Wo finden sich scharfe Grenzlinien zwischen Motiven, wo verschwimmen die Einzelteile zu einem großen Ganzen? Welche Farbschichten haucht die Mittagssonne oder der Morgennebel einem Blatt oder einer Landschaft ein?

Ich will nicht einfach nur eine Stimmung offenlegen, sondern die Welt erkunden, wie wir sie wahrnehmen können und wie sie sich präsentiert. Mal farbenfroh und verführerisch, mal in seiner Dichte geradezu abweisend – so begegnet mir der Wald, jedes Mal ein wenig anders.

Solarisation entsteht in der Fotografie, wenn das Fotopapier oder das Negativ während der Verarbeitung nachbelichtet wird. Es führt zur Ausprägung von Kantenlinien und Konturen – eine Möglichkeit des künstlerischen Ausdrucks in der Fotografie!

In der Digitalfotografie allerdings ist die Technik der Solarisation freilich nicht anwendbar, aber durch Bildbearbeitungsprogramme werden Verfremdungsgrade möglich, die ich gerne nutze, um damit mehrere Ebenen, Schichten darzustellen.

Für mich ist die Aufnahme die kompakte Basis meiner Arbeit, die ich anschließend in der Bildebearbeitung Schicht für Schicht, Ebene für Ebene entblättere. Dabei gehe ich sehr emotional vor. Ich dringe sozusagen in meine Aufnahme ein und halte dort inne, wo ich emotional am stärksten berührt werde!

In meiner Ausbildungszeit zur Fotografin hing an der Wand im Atelier eine analoge Großvergrößerung. Es war ein Schwarzweißbild von Kieselsteinen fernab jeglicher konventioneller Bedeutung. 

Hier schließt sich der Kreis nach Jahrzehnten Architekturfotografie hin zur neuen Auffassung von Naturfotografie, die ich sehe, die mir immer ein wichtiges Anliegen war, und die ich vor allem neu zu empfinden gelernt habe.

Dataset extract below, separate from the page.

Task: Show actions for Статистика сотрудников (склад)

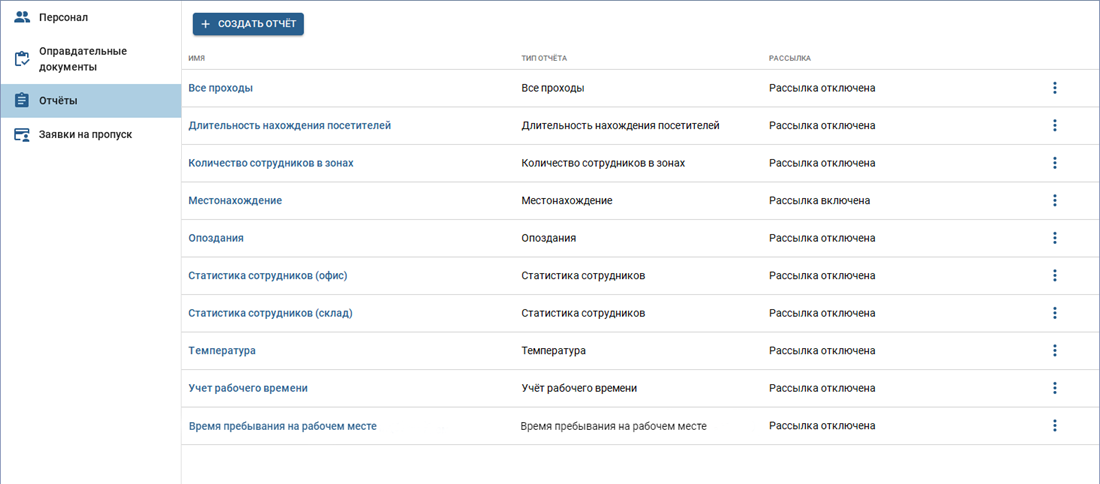Action: pyautogui.click(x=1054, y=313)
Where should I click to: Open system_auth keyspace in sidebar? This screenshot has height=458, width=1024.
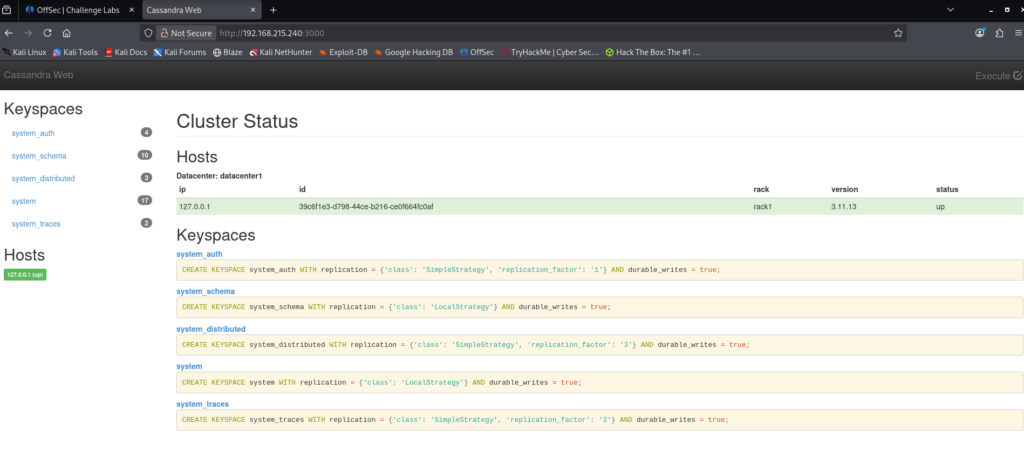[35, 132]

Zu den Arbeiten von Elisabeth Mayr-Keber

Mag. Mag. Martin Kerschbaumer, Philosoph (Wien, 2017)

Simulakrum nannte der römische Dichter und Philosoph Lukrez jene kleinen Schichten, die sich unaufhörlich von allen Dingen ablösen und sie uns sichtbar machen, wenn sie das Auge erreichen. Für zwei Millennien bleibt diese atomistische Wahrnehmungstheorie physikalisch unbewiesen wie irrelevant, bis sich plötzlich in der modernen Medienlandschaft genau solche Übertragungsschichten auftun, die zwischen den Ereignissen und unserer Wahrnehmung davon stehen.

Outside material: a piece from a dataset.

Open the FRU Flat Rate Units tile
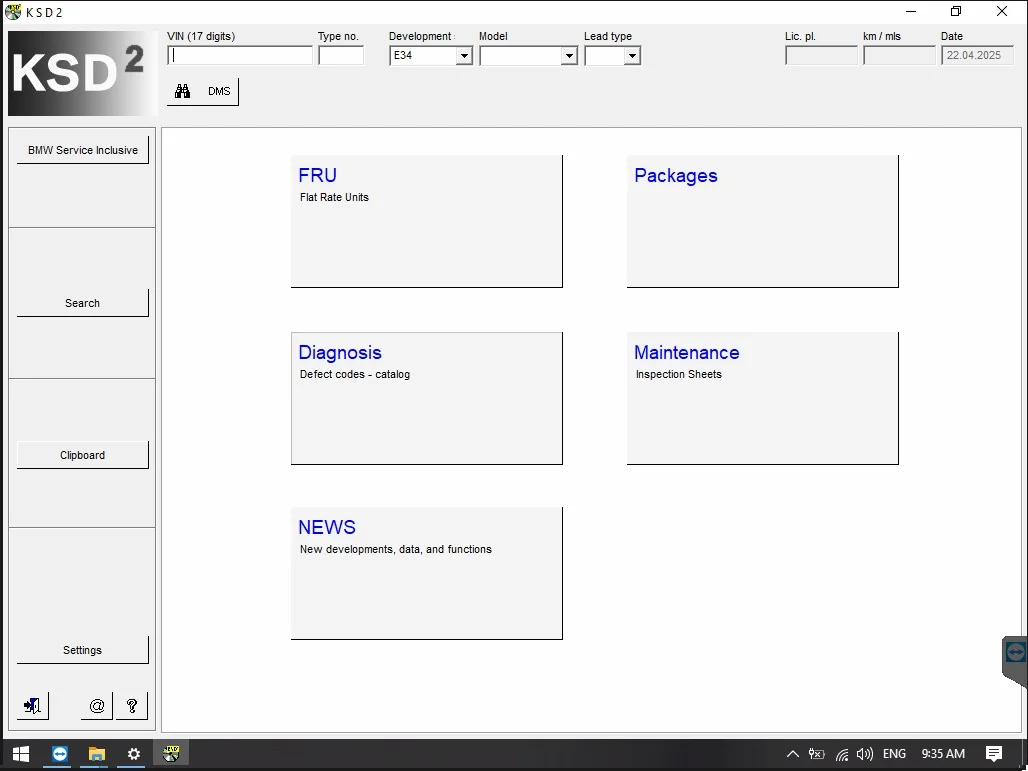 426,221
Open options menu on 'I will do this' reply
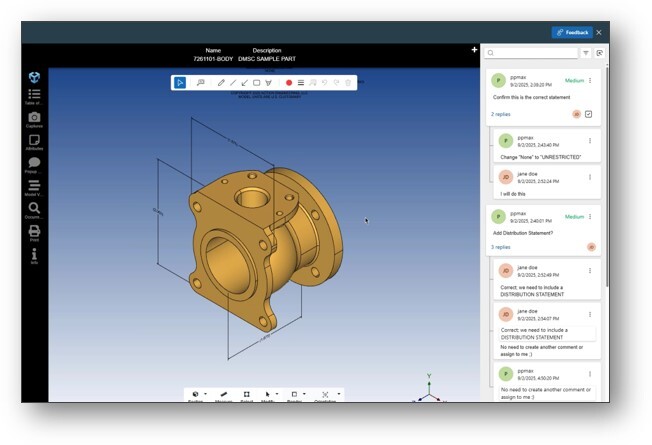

Genauso in der Fotografie: Wir müssen nicht mehr mühsam über die Chemie auf etwas hinarbeiten. Es schiebt sich eine ganze Welt an möglichen Herausarbeitungen zwischen jenen Augenblick der Belichtung und dem endgültigen Ausdruck des Bildes. Was auf diesem Weg geschieht, welche neuen Einsichten entstehen können, zeigen uns die Werke von Mayr-Keber.

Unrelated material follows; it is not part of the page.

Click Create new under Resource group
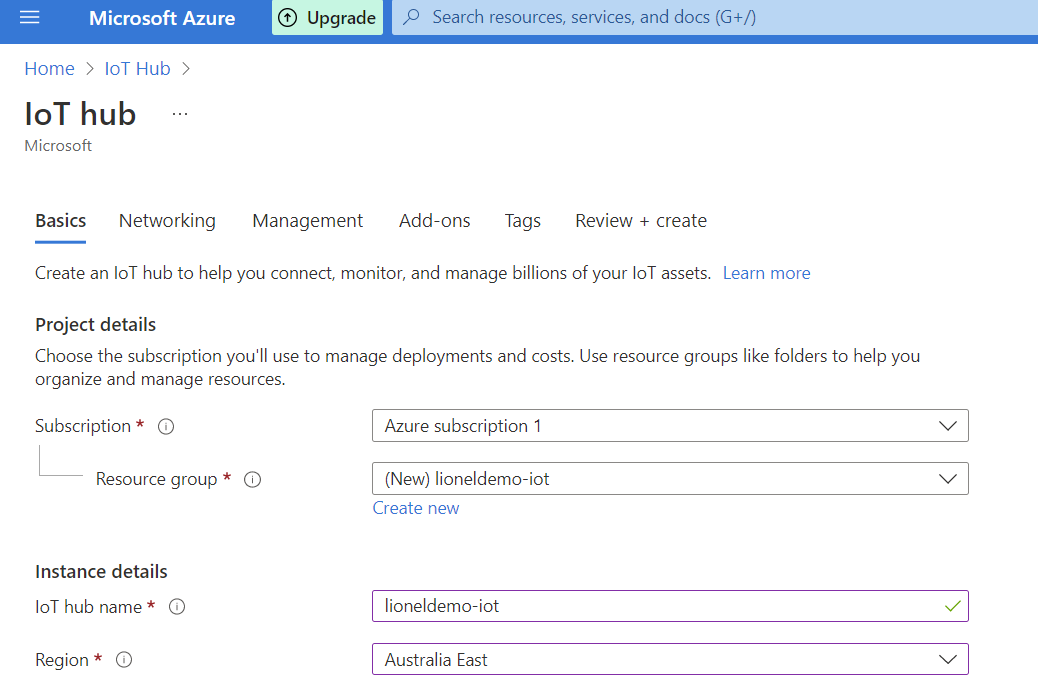This screenshot has height=700, width=1038. pos(415,508)
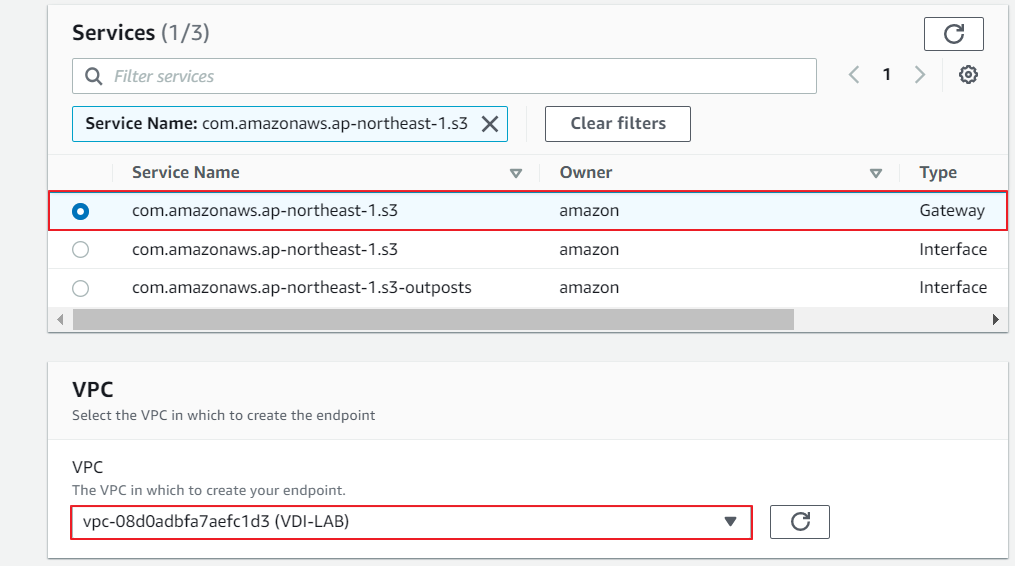Click the search magnifier in filter box
Screen dimensions: 1015x566
click(94, 77)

Aber auch diese Welt hat ihre eigenen Gesetzmäßigkeiten. So werden ihre Werke niemals nur verlockende Textur, indem sie auf dekorative Art den Inhalt verlieren. Sie bleiben immer im Spannungsfeld der Dialektik zwischen dem Detail und dem Ganzen, denn jedes alleine würde auseinanderfallen und im besonderen Augenmerk um Spiel und Kontrast von Licht und Schatten, denn im Schwarz und Weiß lernen wir sehen.

Fremde Seele, dunkler Wald Sichtbarkeiten eines Lebensraumes, der mehrheitlich nicht mehr der unsere ist. Im Aufspüren und Zulassen der Stimmungen entsteht ein faszinierender Akt zwischen natürlicher Romantik und dem professionellen Blick einer Fotografin. Die Natur bietet Entspannung aus genau jener Konfrontation mit intellektuellen Aussagen, die für Mayr-Keber in ihrer lebenslangen Tätigkeit als Architekturfotografin maßgeblich war.